In this state, progressives have more or less taken power, yet they have nowhere to discuss what to do with it.
A site like that will emerge sooner or later, Steverino (wink wink hint hint).
It's not just that BMG has been over-run with right wing Robotrolls. It's the sense you get that David et al think having them on there gives them cred.
It's as if they think having a Republican State Committee member spinning in their comments section makes them players rather than playees.
Bostonph,
You probably won't see this comment in an old post, but I have the urge to plant a wet one on your cheek.
Don't worry, I control my urges.
But you are right on. Those robotroll voices add nothing.

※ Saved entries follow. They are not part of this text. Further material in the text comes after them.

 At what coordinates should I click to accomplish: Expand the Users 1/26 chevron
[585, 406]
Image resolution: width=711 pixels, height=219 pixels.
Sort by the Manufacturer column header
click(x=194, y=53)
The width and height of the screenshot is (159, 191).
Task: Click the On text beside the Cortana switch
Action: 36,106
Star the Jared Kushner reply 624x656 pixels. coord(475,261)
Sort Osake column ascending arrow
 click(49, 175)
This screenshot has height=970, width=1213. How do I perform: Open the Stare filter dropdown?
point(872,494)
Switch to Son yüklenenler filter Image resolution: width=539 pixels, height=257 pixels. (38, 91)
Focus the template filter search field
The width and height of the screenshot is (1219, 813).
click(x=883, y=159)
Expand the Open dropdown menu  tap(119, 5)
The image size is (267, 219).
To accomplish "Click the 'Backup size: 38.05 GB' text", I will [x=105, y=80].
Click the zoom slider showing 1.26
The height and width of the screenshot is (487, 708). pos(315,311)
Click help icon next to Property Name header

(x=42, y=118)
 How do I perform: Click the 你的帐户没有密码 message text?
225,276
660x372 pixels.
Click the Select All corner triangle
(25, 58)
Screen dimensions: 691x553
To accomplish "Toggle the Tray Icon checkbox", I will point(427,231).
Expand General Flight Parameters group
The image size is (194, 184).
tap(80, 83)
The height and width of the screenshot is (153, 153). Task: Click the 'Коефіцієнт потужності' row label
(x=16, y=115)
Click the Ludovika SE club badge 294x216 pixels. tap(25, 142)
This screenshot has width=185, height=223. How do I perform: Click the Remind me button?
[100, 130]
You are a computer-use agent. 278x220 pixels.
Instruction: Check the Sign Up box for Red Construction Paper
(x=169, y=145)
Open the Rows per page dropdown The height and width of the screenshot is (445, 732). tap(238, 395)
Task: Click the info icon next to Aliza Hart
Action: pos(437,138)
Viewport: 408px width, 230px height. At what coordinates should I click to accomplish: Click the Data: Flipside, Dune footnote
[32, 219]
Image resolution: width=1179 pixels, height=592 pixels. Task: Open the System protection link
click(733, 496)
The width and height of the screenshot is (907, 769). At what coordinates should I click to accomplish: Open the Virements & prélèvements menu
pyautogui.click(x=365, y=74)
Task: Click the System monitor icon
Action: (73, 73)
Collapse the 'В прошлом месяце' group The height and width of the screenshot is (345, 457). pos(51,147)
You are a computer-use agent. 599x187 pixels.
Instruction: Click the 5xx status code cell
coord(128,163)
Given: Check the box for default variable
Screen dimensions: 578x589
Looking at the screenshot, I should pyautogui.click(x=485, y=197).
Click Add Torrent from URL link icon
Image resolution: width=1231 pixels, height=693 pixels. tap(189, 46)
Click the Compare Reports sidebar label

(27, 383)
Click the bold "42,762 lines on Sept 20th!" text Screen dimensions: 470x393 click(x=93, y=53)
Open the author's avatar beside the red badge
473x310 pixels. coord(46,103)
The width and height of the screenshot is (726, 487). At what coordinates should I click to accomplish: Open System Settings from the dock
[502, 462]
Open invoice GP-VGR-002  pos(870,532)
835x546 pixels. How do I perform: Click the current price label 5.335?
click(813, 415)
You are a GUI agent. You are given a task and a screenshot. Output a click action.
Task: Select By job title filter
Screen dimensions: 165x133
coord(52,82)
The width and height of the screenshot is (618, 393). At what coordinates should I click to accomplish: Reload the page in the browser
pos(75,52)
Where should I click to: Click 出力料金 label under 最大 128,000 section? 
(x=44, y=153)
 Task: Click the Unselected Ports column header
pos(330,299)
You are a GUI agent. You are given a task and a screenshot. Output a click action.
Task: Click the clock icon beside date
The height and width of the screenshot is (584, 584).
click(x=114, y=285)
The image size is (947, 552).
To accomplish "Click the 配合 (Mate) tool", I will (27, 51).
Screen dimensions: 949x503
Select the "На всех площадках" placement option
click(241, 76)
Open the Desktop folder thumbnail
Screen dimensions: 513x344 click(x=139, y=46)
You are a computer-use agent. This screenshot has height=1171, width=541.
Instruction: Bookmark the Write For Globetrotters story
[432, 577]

They are just the gnawing gnats that keep progressives busily swatting in defense instead of getting anything accomplished.
Really, the blog is starting to look the fool.
As far as I'm concerned, BMG is becoming interesting.
On the subject matter of the post, whether or not columnists are supposed to be biased, the fact is that they are not expected to not be biased.
There's a difference. I expected by-lined columnists to be biased, and I accept or reject what they say in their columns accordingly. I do so based on the fact that they are, of course, entitled their own opinions, but not their own facts, and I actually do see whether their assertions of fact pass the smell test.
--raj
A quick look at RedMassGroup is quite instructive. Ms "civil discourse" shows much more of her true colors on there.
EaBoClipper is at least consistently shrill.
http://redmassgroup.com/showDiary.do?diaryId=107
The problem is there's no one to listen to them *there* so they go liberal bashing over on BMG.
I too am getting frustrated with BMG.
(I also wonder whether the Purple One isn't a Republican sock puppet.)
Getting up an alternative scoop blog would require a few folks with a comment to write enough dairies a week to encourage traffic.
-KBusch
As today's conversation on BMG shows, it's never going to get better. The blog is exactly how the editors want it to be.
Me, I'm moving on. Who needs to read rehashed versions of Rush and Michael Savage?
(I agree on the Purple One.)
KBusch,
In case there was any doubt about the Purple One and PP's true natures:
http://redmassgroup.com/showDiary.do?diaryId=103
Is there nothing you can't blame on a strawman?
Words to remember next time the ever santimonious Peter Porcupine (aka Cynthia Stead) comes sliming through here:
EaBo - your comment got deleted with half the thread...
...including some swearing, namecalling and nasty trash talk about the bush twins including a link to a 2001 story. The Editors there took down a LOT of comments, and did not single you out that time. As you say, you were far from alone in your scepticism.
As far as the Sosman comment goes - I didn't see it, but I CAN say that they recently upped the number of zeros required to make a comment disappear from three to eight. so the Editors (at least) are making some effort.
I was amused last night to read some comments on Ryan's Take from some commenters on BMG that they need to start a NEW progressive blog, now that BMG has sold out and has gotten so conservative.
Who knew being questioned even a teeney bit was too much for some people?